A groundbreaking study has identified the surprising cause of IgA Nephropathy, a common kidney disease. Previously, the cause of the disease was unknown, and there were no approved medications or therapies for treatment. However, researchers at Columbia University have discovered that the disease is not directly caused by the affected organ, but rather by 16 genes that are associated with IgA Nephropathy. The study, which is the most extensive global investigation into the genetics of the disease, also supports the theory that the immune system is responsible for its development.
IgA Nephropathy, also known as Berger’s disease, is the most common chronic kidney disease, with a benign course in most cases. However, about 20% of patients experience kidney function loss. The diagnosis of the disease is problematic, requiring a kidney biopsy, which is an invasive procedure with many risks. Therefore, the diagnosis is often missed. To conduct the study, the researchers had to rely on an international network to find enough participants with IgA Nephropathy. The network’s doctors provided biopsies and blood samples from patients on four continents, and the researchers compared their DNA with that of healthy individuals.

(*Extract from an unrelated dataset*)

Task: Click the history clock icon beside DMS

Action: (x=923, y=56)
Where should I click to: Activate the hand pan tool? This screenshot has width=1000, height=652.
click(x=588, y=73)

The study’s findings are significant because they could lead to the development of new therapies for the disease. The researchers were able to create a genetic risk profile that could help identify patients at high risk of kidney failure. They also discovered proteins produced by the newly identified genes that could be potential targets for drug development. Two drugs that have already been studied for other diseases could also be used to treat IgA Nephropathy. The researchers hope that pharmaceutical companies will use their findings to develop new therapies for the disease.